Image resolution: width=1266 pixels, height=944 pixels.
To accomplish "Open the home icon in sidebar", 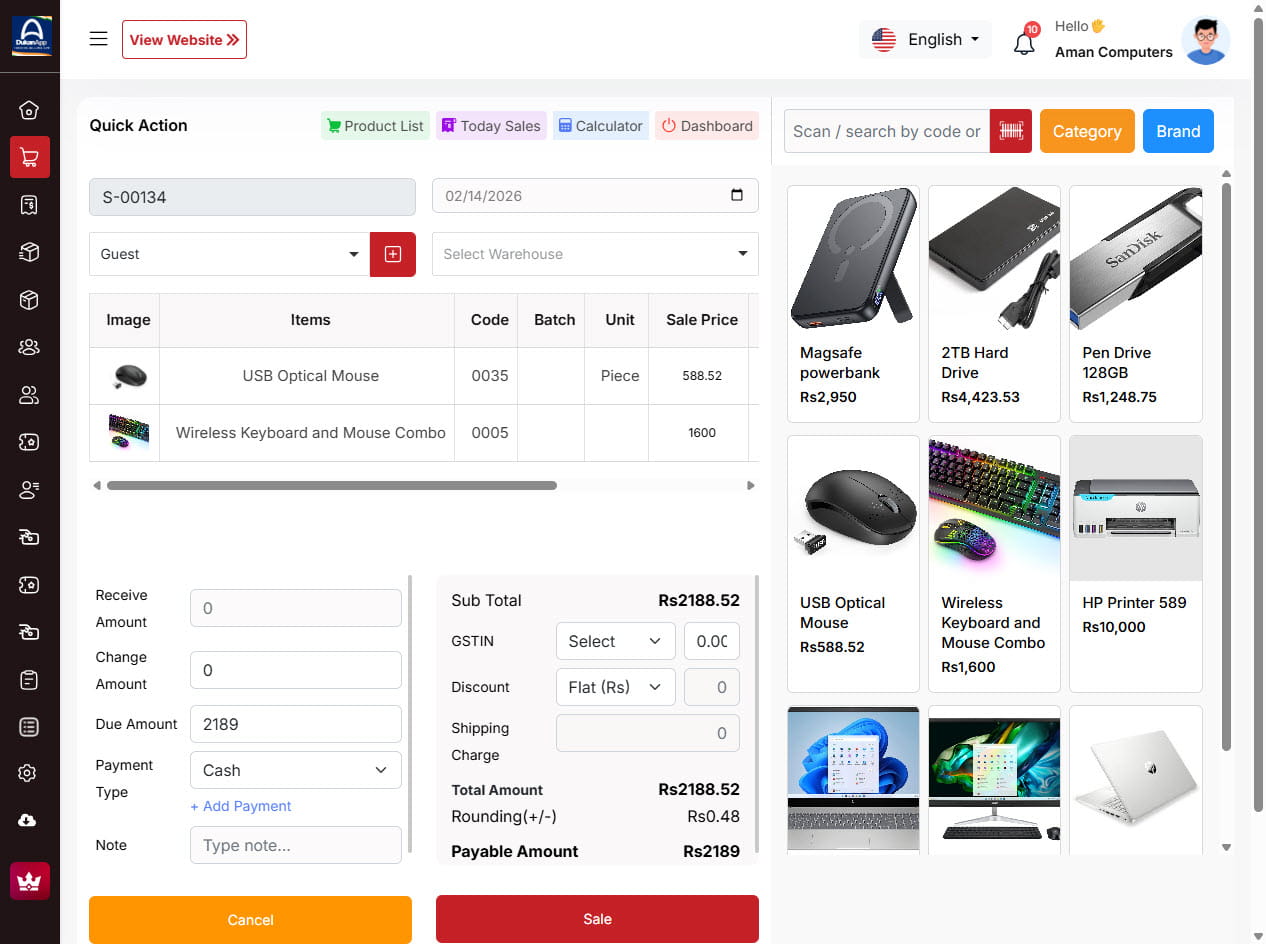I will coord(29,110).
---
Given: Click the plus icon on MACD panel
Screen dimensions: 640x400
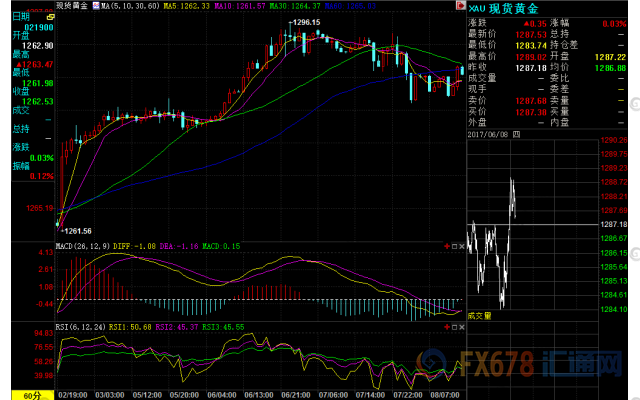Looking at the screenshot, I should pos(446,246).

▸ YOUR INSTRUCTIONS
Reproduce the data verbatim, starting at the line that contains "Given: Click the plus icon on MACD panel" and ending at the line that contains "Looking at the". Omit the pictures from your reproduction.

▸ OUTPUT OF THE EXERCISE
Given: Click the plus icon on MACD panel
Screen dimensions: 640x400
Looking at the screenshot, I should pos(446,246).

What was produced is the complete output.